Like Gontareva, Pysaruk’s time at the NBU continues to extract a personal toll on him and his family. Although he has restored his career in the private sector at Raiffeisen, he has been subject to a succession of corruption investigations and lawsuits related to his time at the central bank. At one point in 2019 he was taken into detention by Ukraine’s anti-corruption court, along with former and current NBU colleagues.
“There’s a criminal case, which I think is payback for my work for the central bank and it is not closed, it’s still ahead of me,” he explains. “Maybe it’ll go into the court, it’s not for sure. I went through such a difficult experience in the central bank and with this criminal case. I have to say that my resilience is probably stronger than an average person and maybe an average CEO even because of my personal experience.
“Valeria got hit personally with the house and the car [incident],” he says. “She doesn’t have the criminal case. I do.”
Another chance
The waning power of oligarchs such as Kolomoisky has even made EU-minded Ukrainians begin to believe that the era of the oligarch is coming to an end and that Ukraine is not a mirror of Putin’s Russia.

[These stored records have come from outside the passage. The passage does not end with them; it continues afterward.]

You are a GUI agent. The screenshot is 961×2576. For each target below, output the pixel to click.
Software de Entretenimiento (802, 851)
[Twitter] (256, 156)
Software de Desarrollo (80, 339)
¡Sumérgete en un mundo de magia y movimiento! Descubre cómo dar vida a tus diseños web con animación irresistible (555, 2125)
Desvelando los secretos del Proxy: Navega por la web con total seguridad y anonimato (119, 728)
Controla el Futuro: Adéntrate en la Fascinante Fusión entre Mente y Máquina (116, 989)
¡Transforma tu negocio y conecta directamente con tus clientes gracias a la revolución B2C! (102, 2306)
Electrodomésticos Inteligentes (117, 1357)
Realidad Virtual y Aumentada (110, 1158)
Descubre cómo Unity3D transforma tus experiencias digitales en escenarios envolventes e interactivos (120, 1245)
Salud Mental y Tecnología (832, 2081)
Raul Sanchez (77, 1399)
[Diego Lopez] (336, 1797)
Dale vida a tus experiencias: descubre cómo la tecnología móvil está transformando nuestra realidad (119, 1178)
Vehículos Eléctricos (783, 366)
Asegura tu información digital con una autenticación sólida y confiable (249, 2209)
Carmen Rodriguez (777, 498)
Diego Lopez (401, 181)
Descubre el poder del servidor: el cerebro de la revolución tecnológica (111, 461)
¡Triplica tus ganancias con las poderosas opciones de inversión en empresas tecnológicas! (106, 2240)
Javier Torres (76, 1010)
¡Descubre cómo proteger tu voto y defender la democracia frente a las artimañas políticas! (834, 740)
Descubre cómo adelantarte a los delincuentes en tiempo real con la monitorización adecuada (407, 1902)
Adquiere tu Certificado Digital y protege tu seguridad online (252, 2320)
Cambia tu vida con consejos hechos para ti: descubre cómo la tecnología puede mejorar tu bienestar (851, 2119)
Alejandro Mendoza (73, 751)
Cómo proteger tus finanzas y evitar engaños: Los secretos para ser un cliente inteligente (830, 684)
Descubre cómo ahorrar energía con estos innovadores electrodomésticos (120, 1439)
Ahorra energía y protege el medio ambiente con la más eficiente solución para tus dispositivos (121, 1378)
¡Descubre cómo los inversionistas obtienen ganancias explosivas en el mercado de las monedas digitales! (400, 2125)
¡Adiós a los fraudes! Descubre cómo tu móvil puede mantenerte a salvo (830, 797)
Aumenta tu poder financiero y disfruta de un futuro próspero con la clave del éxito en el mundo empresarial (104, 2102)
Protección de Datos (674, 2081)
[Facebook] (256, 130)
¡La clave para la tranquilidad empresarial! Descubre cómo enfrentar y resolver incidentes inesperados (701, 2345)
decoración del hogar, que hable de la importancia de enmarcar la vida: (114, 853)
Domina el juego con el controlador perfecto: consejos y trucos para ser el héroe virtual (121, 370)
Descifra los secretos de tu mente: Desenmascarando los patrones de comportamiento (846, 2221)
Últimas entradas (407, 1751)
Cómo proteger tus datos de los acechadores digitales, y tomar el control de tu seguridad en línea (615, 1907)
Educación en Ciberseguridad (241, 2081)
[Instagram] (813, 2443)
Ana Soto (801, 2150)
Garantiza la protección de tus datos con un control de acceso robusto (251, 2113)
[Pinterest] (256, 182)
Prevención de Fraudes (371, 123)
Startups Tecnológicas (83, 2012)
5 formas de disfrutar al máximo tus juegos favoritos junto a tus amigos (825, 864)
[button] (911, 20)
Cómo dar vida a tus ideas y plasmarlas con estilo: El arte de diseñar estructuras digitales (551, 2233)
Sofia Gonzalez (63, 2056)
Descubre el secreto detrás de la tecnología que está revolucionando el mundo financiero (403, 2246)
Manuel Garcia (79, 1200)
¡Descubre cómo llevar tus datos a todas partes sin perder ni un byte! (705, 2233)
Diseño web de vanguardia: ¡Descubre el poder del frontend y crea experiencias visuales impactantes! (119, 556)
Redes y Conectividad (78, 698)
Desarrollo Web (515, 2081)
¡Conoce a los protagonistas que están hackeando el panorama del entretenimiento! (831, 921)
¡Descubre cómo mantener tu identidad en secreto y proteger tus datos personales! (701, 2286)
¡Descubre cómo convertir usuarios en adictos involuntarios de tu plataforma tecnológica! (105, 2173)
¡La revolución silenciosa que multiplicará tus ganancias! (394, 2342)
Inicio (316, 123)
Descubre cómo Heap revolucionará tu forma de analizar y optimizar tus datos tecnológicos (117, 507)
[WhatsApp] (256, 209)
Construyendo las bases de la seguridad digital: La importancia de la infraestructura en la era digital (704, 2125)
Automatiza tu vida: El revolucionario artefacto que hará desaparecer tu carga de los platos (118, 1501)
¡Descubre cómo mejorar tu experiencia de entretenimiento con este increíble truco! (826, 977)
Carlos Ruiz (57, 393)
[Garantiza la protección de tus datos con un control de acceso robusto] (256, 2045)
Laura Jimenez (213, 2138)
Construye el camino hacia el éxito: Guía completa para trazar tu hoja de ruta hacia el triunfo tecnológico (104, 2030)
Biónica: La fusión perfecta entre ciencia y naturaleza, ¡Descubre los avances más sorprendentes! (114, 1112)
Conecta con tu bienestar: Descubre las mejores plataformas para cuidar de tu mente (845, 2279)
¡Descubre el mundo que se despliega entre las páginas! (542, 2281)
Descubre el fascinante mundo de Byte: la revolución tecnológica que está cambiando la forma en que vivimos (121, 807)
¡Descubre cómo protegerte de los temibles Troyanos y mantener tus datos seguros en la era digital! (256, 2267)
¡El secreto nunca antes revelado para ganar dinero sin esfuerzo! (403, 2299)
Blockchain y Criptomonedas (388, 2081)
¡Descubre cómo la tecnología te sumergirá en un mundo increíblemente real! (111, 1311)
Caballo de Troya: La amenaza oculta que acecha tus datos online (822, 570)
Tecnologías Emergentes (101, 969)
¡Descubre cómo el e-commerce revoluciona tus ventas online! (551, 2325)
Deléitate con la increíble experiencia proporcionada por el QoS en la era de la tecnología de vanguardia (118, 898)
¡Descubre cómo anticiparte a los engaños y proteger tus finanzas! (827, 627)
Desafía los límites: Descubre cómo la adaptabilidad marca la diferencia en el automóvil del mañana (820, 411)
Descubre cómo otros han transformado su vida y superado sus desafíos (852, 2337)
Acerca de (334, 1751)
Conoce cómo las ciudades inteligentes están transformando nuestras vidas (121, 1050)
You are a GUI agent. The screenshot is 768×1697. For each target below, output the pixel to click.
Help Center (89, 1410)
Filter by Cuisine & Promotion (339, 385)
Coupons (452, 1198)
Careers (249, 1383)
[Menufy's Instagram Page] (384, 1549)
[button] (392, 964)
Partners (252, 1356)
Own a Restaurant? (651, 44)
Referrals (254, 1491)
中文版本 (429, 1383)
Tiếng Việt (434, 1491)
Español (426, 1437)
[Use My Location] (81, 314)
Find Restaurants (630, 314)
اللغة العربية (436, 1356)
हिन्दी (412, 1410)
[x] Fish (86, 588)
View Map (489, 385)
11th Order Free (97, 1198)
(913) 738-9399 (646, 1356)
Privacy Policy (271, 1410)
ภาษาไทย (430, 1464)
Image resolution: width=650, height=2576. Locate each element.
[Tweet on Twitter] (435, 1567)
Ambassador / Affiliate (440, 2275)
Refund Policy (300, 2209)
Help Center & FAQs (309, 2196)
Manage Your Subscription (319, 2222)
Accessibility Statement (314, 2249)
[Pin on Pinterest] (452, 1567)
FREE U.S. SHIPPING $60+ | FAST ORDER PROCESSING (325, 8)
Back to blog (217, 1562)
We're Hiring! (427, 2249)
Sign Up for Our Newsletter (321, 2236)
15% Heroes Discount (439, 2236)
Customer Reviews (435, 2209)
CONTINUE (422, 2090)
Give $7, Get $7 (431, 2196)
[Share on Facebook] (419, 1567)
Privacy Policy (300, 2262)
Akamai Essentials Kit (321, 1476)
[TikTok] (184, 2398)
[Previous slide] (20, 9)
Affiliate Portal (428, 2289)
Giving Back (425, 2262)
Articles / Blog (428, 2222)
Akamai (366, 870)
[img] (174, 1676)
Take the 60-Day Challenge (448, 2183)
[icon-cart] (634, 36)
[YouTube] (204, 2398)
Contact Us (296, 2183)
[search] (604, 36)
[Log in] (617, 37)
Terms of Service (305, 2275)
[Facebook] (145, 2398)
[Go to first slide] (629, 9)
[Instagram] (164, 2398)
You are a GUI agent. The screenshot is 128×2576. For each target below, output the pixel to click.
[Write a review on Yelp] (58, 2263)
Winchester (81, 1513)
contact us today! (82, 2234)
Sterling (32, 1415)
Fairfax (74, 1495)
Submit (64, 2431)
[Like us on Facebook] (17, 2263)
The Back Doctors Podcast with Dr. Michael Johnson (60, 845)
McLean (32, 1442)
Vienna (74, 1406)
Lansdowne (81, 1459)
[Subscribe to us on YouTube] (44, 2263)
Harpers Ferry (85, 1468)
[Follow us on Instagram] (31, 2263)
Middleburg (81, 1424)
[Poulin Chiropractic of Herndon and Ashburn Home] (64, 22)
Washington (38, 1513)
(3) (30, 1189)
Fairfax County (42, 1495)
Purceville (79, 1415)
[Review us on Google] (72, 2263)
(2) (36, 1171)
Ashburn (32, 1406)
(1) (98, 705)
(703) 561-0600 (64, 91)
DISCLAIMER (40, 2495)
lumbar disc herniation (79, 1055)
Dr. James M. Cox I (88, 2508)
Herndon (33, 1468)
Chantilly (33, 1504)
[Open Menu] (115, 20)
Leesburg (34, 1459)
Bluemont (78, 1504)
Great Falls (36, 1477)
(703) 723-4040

They note that many eastern European nations had their share of homegrown oligarchs in the rush to embrace raw capitalism after the late 1980s collapse of communism, but their domination of the economy was progressively diluted, particularly after these countries joined the EU.
“Ukrainians see their neighbour Poland taking off and say that they want to be that,” says Petursson.
“I… only hope that this is Ukraine’s third chance,” says Pysaruk. “The first was the Orange Revolution in 2004, which was, unfortunately, a missed opportunity. Maidan [in 2014] was not completely lost. I always said to Valeria: if we are changing the banking sector, we’re making this transparent, implementing rules, proper supervision and cleaning it up. It’s just not sufficient if the rest of the country does not change; we’re not going to win because it’s still part of the country but it’s not the whole country.
“What we’ve never had in Ukraine is reform on this scale. Not at just certain places like the central bank but consistently. If Ukraine doesn’t do it now, particularly having received the EU candidate status, which is an anchor, which gives us a chance to pursue the reform agenda, I don’t want to think about it.”
Gontareva agrees.
“We did all reforms during wartime,” she says, referring to the ongoing war in Ukraine’s east since 2014. “That’s why there is no excuse for anybody right now to say that it’s not a time for reform because it is wartime. Moreover, you will have less resistance from politicians during wartime. It’s even easier to do reforms during the war because there’s a unity of political purpose.”
The IMF and World Bank are set to meet in October in Washington and Ukraine will likely dominate the agenda. Gontareva says it’s essential that the IMF backs Ukraine.
“I’m a great supporter of the IMF programme,” she says. "We need the IMF for the banking system, for financial stability.”
She anticipates the IMF and Kyiv will negotiate a support package of around $15 billion to $16 billion.
“It’s not a big amount for our recovery, but it’s a good anchor for all of the donors."
And as for her future in her beloved Ukraine, Gontareva is keen to return but knows it’s not safe for her and her family – and not just because it’s at war. She’s been a fellow at the London School of Economics for four years and says she is “quite happy here and quite busy as well. We have our life and I have here all my family with me.
“But my dream is maybe one day visit Ukraine again,” she says. “I say it like it is.”